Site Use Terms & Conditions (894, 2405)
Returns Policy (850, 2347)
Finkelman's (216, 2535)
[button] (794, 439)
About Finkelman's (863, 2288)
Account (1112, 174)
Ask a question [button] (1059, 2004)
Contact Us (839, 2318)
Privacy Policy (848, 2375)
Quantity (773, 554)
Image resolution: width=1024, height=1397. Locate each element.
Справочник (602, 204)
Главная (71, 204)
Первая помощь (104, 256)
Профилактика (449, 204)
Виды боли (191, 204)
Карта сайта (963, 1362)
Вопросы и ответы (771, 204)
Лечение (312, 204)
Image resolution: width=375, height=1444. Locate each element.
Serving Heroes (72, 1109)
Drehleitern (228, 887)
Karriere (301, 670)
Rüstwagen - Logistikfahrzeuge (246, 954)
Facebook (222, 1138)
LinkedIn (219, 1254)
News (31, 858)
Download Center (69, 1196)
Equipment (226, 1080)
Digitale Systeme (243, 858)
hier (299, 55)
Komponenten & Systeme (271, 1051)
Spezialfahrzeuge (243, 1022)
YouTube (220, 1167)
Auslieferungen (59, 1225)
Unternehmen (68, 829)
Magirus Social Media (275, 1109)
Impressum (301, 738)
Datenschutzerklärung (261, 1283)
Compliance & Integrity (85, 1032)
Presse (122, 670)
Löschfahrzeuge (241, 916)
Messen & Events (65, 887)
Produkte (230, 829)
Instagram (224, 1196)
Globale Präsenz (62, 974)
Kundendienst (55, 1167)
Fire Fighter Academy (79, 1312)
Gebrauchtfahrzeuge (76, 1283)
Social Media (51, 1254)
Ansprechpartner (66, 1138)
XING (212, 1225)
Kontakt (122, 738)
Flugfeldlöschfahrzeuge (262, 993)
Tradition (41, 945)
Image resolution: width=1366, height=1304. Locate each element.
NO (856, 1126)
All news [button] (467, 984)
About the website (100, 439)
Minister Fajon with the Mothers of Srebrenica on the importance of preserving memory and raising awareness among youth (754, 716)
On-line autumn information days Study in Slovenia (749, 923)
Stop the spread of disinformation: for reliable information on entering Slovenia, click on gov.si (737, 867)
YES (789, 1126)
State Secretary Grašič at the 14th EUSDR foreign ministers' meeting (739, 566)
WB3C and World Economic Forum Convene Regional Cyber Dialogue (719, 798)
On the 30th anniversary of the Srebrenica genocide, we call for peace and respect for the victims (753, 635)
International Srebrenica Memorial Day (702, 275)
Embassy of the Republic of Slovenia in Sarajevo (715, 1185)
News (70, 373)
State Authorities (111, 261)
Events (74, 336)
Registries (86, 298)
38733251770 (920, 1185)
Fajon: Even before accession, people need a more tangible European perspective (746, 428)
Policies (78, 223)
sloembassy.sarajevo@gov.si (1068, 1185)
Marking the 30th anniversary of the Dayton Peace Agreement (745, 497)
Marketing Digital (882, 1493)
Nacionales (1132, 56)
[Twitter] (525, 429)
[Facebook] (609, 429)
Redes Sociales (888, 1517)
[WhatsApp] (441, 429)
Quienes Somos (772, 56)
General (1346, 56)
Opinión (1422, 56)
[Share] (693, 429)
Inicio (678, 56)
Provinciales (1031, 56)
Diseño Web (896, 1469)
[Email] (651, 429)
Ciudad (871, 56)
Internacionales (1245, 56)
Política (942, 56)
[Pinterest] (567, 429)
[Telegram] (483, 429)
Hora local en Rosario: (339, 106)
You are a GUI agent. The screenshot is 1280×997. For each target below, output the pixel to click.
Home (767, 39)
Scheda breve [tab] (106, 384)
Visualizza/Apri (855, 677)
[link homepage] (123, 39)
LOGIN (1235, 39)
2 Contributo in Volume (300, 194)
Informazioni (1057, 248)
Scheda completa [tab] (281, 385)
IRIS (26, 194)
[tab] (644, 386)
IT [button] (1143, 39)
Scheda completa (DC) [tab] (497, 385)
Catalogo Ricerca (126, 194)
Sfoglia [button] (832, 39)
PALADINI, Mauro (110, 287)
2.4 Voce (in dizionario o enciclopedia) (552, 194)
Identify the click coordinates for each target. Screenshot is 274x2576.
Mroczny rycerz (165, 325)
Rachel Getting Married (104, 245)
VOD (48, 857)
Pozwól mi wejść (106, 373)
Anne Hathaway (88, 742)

☆ ☆ ☆

WHAT THE TASK REQUIRES |
Return nothing but the lines from the top of the records above through the line that has "Instagram (224, 1196)". Keep each one exact.

SOLUTION FOR THIS PROBLEM |
Site Use Terms & Conditions (894, 2405)
Returns Policy (850, 2347)
Finkelman's (216, 2535)
[button] (794, 439)
About Finkelman's (863, 2288)
Account (1112, 174)
Ask a question [button] (1059, 2004)
Contact Us (839, 2318)
Privacy Policy (848, 2375)
Quantity (773, 554)
Image resolution: width=1024, height=1397. Locate each element.
Справочник (602, 204)
Главная (71, 204)
Первая помощь (104, 256)
Профилактика (449, 204)
Виды боли (191, 204)
Карта сайта (963, 1362)
Вопросы и ответы (771, 204)
Лечение (312, 204)
Image resolution: width=375, height=1444. Locate each element.
Serving Heroes (72, 1109)
Drehleitern (228, 887)
Karriere (301, 670)
Rüstwagen - Logistikfahrzeuge (246, 954)
Facebook (222, 1138)
LinkedIn (219, 1254)
News (31, 858)
Download Center (69, 1196)
Equipment (226, 1080)
Digitale Systeme (243, 858)
hier (299, 55)
Komponenten & Systeme (271, 1051)
Spezialfahrzeuge (243, 1022)
YouTube (220, 1167)
Auslieferungen (59, 1225)
Unternehmen (68, 829)
Magirus Social Media (275, 1109)
Impressum (301, 738)
Datenschutzerklärung (261, 1283)
Compliance & Integrity (85, 1032)
Presse (122, 670)
Löschfahrzeuge (241, 916)
Messen & Events (65, 887)
Produkte (230, 829)
Instagram (224, 1196)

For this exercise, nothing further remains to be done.